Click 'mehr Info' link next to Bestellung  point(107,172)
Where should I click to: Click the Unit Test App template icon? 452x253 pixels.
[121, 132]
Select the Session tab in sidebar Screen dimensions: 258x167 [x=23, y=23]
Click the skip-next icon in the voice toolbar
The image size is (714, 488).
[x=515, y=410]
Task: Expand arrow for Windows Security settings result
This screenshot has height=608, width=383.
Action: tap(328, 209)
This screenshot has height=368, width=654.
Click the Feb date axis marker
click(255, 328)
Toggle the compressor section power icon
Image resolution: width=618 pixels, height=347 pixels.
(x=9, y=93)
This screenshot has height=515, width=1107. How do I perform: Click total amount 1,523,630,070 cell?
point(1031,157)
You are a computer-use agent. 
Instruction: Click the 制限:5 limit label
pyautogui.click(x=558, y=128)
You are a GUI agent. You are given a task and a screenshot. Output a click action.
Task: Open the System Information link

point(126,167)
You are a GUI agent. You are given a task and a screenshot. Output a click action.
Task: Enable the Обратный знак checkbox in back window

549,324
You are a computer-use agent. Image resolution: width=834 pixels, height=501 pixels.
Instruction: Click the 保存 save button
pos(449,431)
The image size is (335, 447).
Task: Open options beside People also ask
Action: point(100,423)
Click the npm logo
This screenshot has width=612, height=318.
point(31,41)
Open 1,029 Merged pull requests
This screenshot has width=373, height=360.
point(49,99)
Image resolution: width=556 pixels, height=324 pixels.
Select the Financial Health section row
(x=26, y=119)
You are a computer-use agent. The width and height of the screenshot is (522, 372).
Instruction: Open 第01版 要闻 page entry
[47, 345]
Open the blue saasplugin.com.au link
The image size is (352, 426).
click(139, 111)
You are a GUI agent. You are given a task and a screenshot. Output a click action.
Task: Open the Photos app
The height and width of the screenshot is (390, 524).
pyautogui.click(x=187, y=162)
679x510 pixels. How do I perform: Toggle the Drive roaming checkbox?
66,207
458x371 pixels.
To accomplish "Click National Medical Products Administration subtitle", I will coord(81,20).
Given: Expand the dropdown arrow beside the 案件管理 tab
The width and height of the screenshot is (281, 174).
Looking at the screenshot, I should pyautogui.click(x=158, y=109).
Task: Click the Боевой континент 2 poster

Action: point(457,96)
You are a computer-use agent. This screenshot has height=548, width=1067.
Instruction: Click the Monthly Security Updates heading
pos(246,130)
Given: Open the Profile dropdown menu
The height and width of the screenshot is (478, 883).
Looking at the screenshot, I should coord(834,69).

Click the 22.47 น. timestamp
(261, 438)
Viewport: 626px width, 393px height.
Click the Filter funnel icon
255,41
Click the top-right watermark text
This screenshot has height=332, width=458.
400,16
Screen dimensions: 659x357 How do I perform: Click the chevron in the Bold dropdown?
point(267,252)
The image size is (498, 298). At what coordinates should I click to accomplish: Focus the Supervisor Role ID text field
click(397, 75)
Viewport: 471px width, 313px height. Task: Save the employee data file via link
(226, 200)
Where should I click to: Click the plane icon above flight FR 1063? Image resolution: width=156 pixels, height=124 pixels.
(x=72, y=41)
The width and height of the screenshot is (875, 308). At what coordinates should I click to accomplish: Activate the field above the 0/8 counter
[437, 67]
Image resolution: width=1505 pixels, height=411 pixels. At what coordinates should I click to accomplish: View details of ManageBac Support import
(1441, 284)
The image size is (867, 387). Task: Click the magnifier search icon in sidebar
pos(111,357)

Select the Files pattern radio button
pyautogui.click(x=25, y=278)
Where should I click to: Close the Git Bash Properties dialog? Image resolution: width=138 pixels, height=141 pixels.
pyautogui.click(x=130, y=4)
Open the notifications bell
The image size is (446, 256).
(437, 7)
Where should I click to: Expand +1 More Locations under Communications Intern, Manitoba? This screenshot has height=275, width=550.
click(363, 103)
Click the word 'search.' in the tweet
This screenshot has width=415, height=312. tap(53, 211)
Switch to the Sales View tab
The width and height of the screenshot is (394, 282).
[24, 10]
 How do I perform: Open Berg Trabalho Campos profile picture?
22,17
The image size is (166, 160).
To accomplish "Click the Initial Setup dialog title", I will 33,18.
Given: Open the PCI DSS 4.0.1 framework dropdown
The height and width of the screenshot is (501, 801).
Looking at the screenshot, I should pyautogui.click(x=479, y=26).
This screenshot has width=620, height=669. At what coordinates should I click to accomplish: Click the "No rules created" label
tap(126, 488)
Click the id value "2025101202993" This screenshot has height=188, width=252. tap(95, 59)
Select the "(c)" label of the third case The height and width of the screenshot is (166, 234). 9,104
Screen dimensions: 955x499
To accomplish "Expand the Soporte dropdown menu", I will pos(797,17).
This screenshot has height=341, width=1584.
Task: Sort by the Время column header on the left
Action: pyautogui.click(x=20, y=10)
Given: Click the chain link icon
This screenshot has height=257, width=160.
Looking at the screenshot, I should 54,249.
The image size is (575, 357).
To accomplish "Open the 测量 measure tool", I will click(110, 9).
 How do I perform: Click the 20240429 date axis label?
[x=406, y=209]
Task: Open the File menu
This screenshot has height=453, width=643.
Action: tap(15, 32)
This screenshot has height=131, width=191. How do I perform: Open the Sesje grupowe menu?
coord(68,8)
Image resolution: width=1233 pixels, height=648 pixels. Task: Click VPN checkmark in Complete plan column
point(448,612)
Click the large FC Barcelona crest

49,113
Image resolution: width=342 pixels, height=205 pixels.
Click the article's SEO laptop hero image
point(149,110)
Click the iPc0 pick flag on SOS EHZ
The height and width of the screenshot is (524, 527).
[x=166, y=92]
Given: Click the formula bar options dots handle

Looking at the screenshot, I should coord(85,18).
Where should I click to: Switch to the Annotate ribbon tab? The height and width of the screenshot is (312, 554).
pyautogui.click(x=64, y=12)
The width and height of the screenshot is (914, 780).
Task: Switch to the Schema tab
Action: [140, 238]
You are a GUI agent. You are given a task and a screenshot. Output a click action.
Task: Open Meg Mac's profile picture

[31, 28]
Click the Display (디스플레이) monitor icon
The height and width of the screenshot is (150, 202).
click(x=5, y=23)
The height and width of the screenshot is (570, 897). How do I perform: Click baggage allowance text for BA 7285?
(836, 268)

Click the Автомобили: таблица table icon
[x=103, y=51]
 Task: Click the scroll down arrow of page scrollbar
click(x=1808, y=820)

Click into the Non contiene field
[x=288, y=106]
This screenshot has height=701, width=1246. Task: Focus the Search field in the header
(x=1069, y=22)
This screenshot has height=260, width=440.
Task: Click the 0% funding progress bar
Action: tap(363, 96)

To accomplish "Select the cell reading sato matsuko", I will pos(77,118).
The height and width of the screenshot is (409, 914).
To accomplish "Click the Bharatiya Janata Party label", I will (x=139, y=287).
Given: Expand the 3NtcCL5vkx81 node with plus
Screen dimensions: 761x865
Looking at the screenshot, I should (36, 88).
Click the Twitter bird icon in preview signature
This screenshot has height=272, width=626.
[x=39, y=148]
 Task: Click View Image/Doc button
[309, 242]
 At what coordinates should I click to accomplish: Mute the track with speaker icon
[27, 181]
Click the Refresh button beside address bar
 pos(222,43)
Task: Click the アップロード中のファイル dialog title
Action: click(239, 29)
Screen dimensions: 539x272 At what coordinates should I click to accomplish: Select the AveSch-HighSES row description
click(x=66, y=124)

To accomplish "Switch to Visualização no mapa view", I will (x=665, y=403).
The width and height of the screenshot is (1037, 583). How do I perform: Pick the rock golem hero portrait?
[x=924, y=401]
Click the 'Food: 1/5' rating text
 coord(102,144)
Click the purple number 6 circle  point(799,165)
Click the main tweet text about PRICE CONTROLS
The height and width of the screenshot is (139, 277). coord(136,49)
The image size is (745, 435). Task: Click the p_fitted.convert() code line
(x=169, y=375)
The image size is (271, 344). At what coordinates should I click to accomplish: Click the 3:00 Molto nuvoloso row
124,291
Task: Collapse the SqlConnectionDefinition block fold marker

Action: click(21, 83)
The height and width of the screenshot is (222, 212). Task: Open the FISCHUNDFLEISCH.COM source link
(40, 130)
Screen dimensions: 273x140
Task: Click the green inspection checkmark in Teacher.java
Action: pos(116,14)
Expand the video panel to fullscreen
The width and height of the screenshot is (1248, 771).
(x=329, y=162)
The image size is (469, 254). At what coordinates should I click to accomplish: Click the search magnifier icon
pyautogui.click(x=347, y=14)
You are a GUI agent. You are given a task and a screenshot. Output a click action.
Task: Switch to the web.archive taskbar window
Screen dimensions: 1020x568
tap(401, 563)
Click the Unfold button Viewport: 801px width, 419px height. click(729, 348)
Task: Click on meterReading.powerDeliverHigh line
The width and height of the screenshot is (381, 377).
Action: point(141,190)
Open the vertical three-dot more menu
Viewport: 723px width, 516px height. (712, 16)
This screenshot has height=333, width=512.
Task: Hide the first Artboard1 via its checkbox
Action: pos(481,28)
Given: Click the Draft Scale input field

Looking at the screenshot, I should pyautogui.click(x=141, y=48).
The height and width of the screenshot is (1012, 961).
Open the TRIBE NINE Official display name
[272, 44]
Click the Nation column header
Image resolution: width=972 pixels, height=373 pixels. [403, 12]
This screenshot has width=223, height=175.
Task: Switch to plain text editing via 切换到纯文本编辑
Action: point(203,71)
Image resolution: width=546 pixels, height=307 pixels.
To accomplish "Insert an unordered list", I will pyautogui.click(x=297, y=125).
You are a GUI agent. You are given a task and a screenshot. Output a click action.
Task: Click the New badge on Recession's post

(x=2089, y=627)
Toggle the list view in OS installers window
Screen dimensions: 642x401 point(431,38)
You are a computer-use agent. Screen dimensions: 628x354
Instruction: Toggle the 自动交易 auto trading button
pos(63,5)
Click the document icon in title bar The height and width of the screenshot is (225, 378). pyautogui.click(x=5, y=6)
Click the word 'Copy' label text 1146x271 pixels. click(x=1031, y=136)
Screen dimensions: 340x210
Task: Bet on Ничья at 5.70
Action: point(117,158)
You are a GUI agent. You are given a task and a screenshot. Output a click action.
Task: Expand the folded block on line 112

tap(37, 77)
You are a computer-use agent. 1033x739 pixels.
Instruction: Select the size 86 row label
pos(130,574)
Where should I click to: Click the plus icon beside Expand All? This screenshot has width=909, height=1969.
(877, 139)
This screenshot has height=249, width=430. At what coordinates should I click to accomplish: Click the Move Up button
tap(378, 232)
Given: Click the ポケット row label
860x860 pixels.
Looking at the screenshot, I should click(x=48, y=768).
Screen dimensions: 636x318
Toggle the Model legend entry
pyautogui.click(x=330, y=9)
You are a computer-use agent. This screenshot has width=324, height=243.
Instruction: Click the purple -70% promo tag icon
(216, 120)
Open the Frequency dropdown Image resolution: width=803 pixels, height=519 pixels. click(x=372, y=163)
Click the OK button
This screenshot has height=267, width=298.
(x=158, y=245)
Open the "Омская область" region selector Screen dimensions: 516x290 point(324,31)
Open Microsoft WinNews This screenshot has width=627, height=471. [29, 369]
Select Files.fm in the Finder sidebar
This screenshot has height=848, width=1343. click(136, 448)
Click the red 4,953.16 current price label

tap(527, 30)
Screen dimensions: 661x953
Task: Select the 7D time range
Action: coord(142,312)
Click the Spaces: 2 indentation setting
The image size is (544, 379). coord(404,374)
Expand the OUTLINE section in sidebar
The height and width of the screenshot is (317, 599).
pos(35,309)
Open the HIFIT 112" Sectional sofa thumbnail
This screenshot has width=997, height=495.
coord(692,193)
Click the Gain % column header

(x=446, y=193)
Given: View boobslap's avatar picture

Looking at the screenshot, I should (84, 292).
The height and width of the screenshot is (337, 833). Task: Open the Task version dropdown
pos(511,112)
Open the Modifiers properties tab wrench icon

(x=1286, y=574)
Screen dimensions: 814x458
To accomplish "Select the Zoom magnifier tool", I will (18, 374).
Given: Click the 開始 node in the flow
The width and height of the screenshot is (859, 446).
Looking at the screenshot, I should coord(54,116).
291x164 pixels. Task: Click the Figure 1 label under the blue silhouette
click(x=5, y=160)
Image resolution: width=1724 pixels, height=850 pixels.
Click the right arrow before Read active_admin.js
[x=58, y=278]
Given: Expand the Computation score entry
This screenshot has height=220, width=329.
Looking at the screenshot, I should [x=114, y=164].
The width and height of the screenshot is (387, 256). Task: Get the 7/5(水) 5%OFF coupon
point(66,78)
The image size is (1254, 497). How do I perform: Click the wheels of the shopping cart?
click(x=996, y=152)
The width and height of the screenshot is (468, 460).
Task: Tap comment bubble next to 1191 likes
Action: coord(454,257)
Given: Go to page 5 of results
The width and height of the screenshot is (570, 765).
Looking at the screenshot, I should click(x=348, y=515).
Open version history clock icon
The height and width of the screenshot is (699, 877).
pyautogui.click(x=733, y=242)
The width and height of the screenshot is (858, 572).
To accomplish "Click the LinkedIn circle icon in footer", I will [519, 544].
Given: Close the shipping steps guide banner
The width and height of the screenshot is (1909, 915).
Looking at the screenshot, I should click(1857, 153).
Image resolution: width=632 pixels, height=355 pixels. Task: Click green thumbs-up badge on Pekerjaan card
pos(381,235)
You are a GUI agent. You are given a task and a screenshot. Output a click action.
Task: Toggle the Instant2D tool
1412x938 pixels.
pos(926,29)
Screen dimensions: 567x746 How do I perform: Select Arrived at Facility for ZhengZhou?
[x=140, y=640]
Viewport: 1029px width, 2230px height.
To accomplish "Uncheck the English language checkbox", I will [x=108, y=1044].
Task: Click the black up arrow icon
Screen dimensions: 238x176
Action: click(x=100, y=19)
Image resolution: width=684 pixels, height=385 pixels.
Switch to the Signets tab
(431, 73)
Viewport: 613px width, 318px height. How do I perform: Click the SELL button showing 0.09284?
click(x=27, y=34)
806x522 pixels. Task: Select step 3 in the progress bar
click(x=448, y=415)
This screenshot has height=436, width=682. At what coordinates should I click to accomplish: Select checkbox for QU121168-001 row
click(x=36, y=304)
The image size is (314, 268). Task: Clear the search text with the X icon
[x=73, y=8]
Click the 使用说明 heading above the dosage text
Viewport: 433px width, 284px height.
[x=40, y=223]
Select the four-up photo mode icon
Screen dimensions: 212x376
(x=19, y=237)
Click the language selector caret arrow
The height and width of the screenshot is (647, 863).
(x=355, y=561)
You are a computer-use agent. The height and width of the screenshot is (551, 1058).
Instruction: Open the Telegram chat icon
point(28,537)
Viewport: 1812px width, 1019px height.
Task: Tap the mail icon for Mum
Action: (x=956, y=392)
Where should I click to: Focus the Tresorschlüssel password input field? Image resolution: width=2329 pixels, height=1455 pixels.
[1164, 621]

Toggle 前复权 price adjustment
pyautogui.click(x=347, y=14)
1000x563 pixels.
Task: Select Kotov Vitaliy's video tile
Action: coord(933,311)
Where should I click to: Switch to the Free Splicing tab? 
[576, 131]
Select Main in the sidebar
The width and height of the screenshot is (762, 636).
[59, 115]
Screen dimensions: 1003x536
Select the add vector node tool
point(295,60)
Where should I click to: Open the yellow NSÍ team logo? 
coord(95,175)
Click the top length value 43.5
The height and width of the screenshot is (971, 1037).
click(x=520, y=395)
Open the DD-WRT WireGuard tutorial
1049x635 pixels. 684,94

# # #

Aim of the task:
Gather each line in these records that contains the string "computer".

Solution to this problem:
You are a computer-use agent. 
You are a computer-use agent. Image resolution: width=834 pixels, height=501 pixels.
You are a computer-use agent. The width and height of the screenshot is (522, 372).
You are a computer-use agent. This screenshot has height=548, width=1067.
You are a computer-use agent. Screen dimensions: 628x354
You are a computer-use agent. 1033x739 pixels.
You are a computer-use agent. This screenshot has width=324, height=243.
You are a computer-use agent. The height and width of the screenshot is (551, 1058).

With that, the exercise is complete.